Les inégalités stagnent depuis 10 ans et ce n’est pas tolérable, dénonce la secrétaire centrale. Il y a un peu plus de deux semaines, le rapport du Conseil fédéral sur les inégalités fédérales dévoilait pour la première fois l’écart global de revenus du travail entre femmes et hommes. Celui-ci prend en compte le revenu pour l’ensemble des heures de travail accomplies de 15 à 64 ans. Sur tout leur parcours, les femmes gagnent 43,2% de moins que les hommes, avec un impact important sur les rentes.

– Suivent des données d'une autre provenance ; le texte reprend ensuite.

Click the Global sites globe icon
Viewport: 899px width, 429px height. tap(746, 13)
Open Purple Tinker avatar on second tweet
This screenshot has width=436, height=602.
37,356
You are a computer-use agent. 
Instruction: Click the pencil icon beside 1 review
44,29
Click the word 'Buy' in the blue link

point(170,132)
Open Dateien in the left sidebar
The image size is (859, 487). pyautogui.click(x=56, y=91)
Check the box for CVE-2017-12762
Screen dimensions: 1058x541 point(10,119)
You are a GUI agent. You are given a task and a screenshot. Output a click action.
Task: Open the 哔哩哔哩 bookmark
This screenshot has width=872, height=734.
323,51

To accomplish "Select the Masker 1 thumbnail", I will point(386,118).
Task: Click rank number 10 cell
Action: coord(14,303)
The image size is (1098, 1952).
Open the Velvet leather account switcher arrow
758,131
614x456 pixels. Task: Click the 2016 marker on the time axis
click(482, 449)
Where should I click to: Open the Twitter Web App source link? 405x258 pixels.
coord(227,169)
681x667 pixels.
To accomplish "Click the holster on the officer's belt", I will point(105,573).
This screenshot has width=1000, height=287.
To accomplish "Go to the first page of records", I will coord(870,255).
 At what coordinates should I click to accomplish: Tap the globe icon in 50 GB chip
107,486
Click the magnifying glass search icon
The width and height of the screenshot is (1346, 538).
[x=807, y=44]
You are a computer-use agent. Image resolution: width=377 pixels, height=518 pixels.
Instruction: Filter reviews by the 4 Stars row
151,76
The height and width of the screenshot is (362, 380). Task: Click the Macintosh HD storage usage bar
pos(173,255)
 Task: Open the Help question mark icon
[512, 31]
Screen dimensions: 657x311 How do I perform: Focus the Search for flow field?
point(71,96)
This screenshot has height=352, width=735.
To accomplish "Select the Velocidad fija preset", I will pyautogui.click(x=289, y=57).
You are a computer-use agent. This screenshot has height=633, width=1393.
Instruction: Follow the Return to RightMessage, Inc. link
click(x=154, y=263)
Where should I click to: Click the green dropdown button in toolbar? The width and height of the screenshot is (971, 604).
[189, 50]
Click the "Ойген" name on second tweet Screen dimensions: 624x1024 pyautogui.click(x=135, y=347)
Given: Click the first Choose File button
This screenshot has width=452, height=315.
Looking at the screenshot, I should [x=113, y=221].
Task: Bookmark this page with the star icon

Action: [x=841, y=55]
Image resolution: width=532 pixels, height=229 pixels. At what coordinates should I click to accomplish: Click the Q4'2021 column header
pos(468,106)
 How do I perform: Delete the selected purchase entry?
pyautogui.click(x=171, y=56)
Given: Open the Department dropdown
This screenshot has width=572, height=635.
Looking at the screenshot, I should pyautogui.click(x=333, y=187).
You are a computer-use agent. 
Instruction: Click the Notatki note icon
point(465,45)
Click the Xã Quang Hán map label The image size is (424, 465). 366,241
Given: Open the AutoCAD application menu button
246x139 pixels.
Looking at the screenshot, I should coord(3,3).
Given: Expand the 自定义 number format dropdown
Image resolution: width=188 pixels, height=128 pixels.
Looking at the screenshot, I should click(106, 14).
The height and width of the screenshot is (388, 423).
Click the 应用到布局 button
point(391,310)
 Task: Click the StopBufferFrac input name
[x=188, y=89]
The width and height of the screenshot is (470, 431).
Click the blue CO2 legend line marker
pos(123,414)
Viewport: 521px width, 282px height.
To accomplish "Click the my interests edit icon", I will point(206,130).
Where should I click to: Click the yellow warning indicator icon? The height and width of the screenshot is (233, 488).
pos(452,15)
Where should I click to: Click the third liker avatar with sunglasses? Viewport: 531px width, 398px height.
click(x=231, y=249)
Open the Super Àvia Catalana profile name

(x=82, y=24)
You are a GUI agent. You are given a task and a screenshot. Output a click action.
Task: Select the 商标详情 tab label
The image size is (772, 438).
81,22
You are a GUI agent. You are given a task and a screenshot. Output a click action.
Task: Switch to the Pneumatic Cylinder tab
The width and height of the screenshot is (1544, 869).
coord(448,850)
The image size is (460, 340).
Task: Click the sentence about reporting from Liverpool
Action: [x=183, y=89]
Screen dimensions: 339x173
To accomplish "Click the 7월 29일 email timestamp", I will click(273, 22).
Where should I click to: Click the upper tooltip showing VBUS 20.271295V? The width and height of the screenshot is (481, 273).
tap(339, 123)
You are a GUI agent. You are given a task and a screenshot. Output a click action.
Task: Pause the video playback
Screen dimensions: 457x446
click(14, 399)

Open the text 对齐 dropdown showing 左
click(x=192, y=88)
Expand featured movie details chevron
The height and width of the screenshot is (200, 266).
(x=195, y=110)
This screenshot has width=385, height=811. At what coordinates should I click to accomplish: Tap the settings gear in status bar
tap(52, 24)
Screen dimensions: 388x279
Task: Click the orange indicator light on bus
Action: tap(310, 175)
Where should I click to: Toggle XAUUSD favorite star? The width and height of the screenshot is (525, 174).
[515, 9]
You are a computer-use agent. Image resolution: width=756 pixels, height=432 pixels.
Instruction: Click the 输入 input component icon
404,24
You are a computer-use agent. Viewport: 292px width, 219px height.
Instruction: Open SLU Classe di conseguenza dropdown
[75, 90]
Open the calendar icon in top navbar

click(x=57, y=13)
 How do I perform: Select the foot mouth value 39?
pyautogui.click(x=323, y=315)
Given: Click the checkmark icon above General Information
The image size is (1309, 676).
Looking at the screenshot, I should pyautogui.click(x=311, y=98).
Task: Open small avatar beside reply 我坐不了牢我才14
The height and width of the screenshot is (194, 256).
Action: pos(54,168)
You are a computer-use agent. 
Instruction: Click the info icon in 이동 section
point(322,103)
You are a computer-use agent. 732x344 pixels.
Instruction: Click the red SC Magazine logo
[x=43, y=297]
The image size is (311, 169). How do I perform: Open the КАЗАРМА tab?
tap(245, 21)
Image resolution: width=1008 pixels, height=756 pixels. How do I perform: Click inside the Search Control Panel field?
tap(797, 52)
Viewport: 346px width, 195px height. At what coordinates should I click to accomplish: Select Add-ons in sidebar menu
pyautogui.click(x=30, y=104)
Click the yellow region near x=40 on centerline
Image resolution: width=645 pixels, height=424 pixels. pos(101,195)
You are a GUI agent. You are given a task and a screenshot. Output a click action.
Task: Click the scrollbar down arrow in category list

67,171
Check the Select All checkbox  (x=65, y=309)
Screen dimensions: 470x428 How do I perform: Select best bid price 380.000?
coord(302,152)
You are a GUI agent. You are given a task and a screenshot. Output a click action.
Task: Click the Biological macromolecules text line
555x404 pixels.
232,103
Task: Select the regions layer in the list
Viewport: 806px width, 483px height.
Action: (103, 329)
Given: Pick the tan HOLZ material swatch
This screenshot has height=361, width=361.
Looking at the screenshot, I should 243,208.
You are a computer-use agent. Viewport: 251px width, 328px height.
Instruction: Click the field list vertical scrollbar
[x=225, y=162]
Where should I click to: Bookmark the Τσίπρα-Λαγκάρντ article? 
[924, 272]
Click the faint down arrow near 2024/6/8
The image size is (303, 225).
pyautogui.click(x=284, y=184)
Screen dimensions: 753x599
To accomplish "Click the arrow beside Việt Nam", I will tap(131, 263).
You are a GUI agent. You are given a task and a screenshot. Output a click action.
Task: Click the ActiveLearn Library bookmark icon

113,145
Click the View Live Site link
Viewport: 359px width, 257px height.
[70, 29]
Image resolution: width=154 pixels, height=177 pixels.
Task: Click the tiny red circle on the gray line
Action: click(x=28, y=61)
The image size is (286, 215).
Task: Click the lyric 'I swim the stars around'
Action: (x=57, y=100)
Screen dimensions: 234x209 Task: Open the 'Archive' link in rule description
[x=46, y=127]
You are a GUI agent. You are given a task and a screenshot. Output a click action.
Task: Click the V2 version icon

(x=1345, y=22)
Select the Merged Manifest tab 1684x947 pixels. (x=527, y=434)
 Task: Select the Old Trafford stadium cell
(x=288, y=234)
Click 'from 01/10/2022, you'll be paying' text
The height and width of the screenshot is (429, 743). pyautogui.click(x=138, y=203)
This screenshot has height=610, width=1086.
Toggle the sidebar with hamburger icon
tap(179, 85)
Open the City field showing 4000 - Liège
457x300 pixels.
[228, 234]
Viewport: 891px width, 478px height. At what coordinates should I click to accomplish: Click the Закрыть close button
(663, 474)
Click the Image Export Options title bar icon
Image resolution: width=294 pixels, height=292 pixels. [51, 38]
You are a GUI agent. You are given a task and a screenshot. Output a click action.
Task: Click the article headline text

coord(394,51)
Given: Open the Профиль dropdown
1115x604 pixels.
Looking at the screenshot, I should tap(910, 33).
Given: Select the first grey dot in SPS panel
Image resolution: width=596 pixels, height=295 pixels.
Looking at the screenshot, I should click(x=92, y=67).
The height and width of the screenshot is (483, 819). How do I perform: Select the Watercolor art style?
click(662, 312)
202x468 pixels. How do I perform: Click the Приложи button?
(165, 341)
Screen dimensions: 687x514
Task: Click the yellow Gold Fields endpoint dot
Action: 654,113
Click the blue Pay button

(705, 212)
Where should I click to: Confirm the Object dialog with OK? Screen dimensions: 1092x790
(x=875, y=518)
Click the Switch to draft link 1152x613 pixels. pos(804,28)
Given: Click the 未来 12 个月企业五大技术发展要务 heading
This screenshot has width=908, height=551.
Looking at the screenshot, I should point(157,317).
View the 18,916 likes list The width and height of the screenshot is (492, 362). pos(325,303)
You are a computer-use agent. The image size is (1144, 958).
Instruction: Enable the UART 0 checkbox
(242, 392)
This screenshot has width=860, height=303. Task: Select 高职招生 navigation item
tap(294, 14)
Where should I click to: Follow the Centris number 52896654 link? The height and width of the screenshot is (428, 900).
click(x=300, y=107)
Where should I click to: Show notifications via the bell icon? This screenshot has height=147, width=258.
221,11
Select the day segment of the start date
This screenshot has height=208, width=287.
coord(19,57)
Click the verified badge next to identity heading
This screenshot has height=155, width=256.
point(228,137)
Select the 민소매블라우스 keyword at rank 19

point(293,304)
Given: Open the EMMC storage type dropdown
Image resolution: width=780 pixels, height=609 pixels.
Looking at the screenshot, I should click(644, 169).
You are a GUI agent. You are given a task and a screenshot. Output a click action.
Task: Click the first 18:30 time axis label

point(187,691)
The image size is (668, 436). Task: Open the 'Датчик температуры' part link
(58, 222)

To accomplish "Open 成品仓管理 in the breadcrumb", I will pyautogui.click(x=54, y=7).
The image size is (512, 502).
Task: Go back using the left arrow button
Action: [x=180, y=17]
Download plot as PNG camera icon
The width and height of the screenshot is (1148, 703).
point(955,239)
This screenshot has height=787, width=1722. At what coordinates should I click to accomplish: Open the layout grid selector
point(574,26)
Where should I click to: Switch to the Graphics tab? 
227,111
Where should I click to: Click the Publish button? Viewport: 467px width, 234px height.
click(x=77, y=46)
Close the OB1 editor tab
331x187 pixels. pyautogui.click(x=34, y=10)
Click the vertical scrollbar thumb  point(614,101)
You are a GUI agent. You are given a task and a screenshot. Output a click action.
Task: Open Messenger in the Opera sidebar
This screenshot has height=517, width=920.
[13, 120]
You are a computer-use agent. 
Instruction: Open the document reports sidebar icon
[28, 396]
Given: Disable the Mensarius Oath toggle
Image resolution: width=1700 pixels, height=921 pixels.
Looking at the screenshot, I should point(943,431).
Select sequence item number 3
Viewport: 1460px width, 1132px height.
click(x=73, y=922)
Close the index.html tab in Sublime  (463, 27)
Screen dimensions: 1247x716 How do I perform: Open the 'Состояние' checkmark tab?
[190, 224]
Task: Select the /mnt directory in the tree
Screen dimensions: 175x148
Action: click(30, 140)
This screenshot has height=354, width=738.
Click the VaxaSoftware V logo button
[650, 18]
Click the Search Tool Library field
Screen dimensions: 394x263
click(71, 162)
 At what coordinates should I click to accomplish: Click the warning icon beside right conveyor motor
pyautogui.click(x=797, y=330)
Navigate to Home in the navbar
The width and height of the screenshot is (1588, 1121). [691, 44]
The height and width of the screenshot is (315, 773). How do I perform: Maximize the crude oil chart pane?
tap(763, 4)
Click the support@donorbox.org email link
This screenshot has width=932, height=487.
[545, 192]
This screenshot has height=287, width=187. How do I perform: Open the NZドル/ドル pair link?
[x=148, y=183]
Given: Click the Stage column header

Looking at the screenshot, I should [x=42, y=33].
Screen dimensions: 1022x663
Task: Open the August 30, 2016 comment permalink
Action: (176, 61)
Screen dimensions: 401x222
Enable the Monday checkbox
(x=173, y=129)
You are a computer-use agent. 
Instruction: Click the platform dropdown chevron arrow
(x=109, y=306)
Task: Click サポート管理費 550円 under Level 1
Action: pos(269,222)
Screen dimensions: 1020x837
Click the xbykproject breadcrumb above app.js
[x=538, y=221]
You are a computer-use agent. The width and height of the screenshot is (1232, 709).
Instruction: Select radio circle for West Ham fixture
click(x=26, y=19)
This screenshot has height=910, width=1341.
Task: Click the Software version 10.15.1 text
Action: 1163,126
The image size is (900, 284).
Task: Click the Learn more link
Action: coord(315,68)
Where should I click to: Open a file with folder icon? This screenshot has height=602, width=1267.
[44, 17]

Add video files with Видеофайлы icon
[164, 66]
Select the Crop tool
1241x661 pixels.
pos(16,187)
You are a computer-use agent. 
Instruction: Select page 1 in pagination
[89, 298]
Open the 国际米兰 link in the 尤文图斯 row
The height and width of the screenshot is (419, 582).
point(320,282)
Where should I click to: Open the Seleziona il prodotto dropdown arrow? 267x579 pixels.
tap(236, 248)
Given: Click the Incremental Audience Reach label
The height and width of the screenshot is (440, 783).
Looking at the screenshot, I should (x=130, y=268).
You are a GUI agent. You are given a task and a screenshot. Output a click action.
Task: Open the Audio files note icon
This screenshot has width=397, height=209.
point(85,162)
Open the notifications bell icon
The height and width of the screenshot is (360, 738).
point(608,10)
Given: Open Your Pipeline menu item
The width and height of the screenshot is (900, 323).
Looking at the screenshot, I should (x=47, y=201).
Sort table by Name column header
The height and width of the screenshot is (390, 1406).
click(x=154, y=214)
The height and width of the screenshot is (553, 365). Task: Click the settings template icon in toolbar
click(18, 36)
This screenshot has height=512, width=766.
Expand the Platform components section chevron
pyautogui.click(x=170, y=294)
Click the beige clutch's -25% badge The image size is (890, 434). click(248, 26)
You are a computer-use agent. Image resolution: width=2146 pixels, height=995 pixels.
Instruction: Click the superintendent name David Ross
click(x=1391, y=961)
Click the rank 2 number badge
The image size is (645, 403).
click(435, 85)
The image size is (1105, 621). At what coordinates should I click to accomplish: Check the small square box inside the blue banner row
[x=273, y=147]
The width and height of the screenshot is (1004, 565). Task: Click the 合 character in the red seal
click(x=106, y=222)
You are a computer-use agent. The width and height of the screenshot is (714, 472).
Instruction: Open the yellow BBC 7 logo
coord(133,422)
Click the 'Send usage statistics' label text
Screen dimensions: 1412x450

AVEC L’ATS
Rentes AVS adaptées au renchérissement

Contre l’avis du Conseil fédéral, les sénateurs ont décidé une indexation complète des retraites en 2023.

Les rentes AVS devraient être intégralement adaptées au renchérissement d’ici 2023. La Chambre des cantons a accepté hier deux motions du Centre et du PS, contre l’avis du Conseil fédéral. Le National en avait fait de même mercredi dernier.
La hausse des prix de l’énergie pèse sur le porte-monnaie des Suisses. Les partis sont unanimes à dire qu’il faut des mesures de soutien. Une bonne douzaine de propositions étaient sur la table. Seules deux au contenu similaire ont passé la rampe par 24 voix contre 17, à une voix près pour la deuxième, grâce à une alliance du Centre et du PS.

Pirmin Bischof (Centre, SO) et Paul Rechsteiner (ps, SG) veulent une adaptation extraordinaire des rentes de l’AVS et de l’AI de manière à compenser intégralement le renchérissement d’ici au 1er janvier 2023 au plus tard. L’adaptation des rentes devrait en outre être régulière en cas de renchérissement supérieur de 2% en un an.

Aujourd’hui, les rentes sont adaptées sur la base de l’indice mixte, à savoir en fonction de l’évolution des prix et des salaires. Pour Pirmin Bischof, les retraités seront pénalisés par l’inflation de cette année alors que les salaires eux augmentent à peine.

Andrea Caroni (plr, AR) a critiqué une mesure pas assez ciblée. En outre, le système d’indice mixte a jusqu’à présent fait ses preuves. Un point confirmé par le chef du Département fédéral de l’intérieur Alain Berset.

Ce mécanisme a permis aux rentes de monter de 19% entre 2000 et 2021 alors que le renchérissement n’a été que de 8%, a rappelé le ministre. Le National devra se prononcer encore une fois sur les deux motions des conseillers aux États, l’intitulé étant très légèrement différent. Mercredi dernier, il avait accepté de justesse cette proposition.

A noter que les rentes doivent être indexées le 1er janvier 2023 conformément à la règle d’une adaptation prévue tous les deux ans. Cette indexation peut être faite exceptionnellement une fois l’an en cas de forte inflation qui dépasserait les 4% par an.

Le Conseil des États préfère temporiser sur deux autres motions du PS et du Centre visant à amortir le choc de l’augmentation des primes-maladie. Par 21 voix contre 19, il a renvoyé en commission les deux textes à nouveau semblables de Marina Carobbio (ps, TI) et d’Isabelle Chassot (Centre, FR).